◆ AIM OF THE EXERCISE
Convert every line of the records below into a numbered list, omitting any blank lines.

◆ INPUT RECORDS
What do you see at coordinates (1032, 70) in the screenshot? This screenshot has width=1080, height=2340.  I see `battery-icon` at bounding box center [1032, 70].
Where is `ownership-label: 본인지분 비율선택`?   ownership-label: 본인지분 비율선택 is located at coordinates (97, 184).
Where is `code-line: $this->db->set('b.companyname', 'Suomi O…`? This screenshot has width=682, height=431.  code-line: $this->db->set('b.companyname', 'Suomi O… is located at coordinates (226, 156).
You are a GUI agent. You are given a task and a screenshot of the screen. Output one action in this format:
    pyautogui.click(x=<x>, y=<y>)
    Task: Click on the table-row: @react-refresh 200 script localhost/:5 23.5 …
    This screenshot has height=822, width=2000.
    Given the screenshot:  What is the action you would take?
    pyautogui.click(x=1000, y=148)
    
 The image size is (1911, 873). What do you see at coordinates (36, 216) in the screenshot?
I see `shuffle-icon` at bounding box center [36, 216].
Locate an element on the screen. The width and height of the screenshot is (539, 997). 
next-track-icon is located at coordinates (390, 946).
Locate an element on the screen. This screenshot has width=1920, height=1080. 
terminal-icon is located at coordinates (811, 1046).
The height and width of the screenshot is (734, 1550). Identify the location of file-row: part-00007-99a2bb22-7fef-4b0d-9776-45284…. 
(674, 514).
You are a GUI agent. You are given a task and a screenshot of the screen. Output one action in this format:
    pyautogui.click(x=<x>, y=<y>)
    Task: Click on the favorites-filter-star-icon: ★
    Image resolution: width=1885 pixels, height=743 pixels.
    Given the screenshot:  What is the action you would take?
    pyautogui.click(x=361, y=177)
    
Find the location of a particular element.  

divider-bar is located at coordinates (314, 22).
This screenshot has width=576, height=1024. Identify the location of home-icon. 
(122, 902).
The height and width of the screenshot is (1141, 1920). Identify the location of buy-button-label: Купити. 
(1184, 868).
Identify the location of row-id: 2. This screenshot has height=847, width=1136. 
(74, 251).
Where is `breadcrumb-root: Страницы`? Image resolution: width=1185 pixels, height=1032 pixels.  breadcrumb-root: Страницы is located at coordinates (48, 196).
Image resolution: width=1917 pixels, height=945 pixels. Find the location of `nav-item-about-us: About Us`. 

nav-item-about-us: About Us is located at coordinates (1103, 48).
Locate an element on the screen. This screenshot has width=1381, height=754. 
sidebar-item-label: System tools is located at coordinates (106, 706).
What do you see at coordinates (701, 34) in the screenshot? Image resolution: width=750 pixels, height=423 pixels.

◆ WRITTEN ANSWER
1. What do you see at coordinates (1032, 70) in the screenshot? This screenshot has width=1080, height=2340.  I see `battery-icon` at bounding box center [1032, 70].
2. Where is `ownership-label: 본인지분 비율선택`?   ownership-label: 본인지분 비율선택 is located at coordinates (97, 184).
3. Where is `code-line: $this->db->set('b.companyname', 'Suomi O…`? This screenshot has width=682, height=431.  code-line: $this->db->set('b.companyname', 'Suomi O… is located at coordinates (226, 156).
4. You are a GUI agent. You are given a task and a screenshot of the screen. Output one action in this format:
5.     pyautogui.click(x=<x>, y=<y>)
6.     Task: Click on the table-row: @react-refresh 200 script localhost/:5 23.5 …
7.     This screenshot has height=822, width=2000.
8.     Given the screenshot:  What is the action you would take?
9.     pyautogui.click(x=1000, y=148)
10.  The image size is (1911, 873). What do you see at coordinates (36, 216) in the screenshot?
11. I see `shuffle-icon` at bounding box center [36, 216].
12. Locate an element on the screen. The width and height of the screenshot is (539, 997). 
13. next-track-icon is located at coordinates (390, 946).
14. Locate an element on the screen. This screenshot has width=1920, height=1080. 
15. terminal-icon is located at coordinates (811, 1046).
16. The height and width of the screenshot is (734, 1550). Identify the location of file-row: part-00007-99a2bb22-7fef-4b0d-9776-45284…. 
17. (674, 514).
18. You are a GUI agent. You are given a task and a screenshot of the screen. Output one action in this format:
19.     pyautogui.click(x=<x>, y=<y>)
20.     Task: Click on the favorites-filter-star-icon: ★
21.     Image resolution: width=1885 pixels, height=743 pixels.
22.     Given the screenshot:  What is the action you would take?
23.     pyautogui.click(x=361, y=177)
24. Find the location of a particular element.  
25. divider-bar is located at coordinates (314, 22).
26. This screenshot has width=576, height=1024. Identify the location of home-icon. 
27. (122, 902).
28. The height and width of the screenshot is (1141, 1920). Identify the location of buy-button-label: Купити. 
29. (1184, 868).
30. Identify the location of row-id: 2. This screenshot has height=847, width=1136. 
31. (74, 251).
32. Where is `breadcrumb-root: Страницы`? Image resolution: width=1185 pixels, height=1032 pixels.  breadcrumb-root: Страницы is located at coordinates (48, 196).
33. Image resolution: width=1917 pixels, height=945 pixels. Find the location of `nav-item-about-us: About Us`. 
34. nav-item-about-us: About Us is located at coordinates (1103, 48).
35. Locate an element on the screen. This screenshot has width=1381, height=754. 
36. sidebar-item-label: System tools is located at coordinates (106, 706).
37. What do you see at coordinates (701, 34) in the screenshot? Image resolution: width=750 pixels, height=423 pixels.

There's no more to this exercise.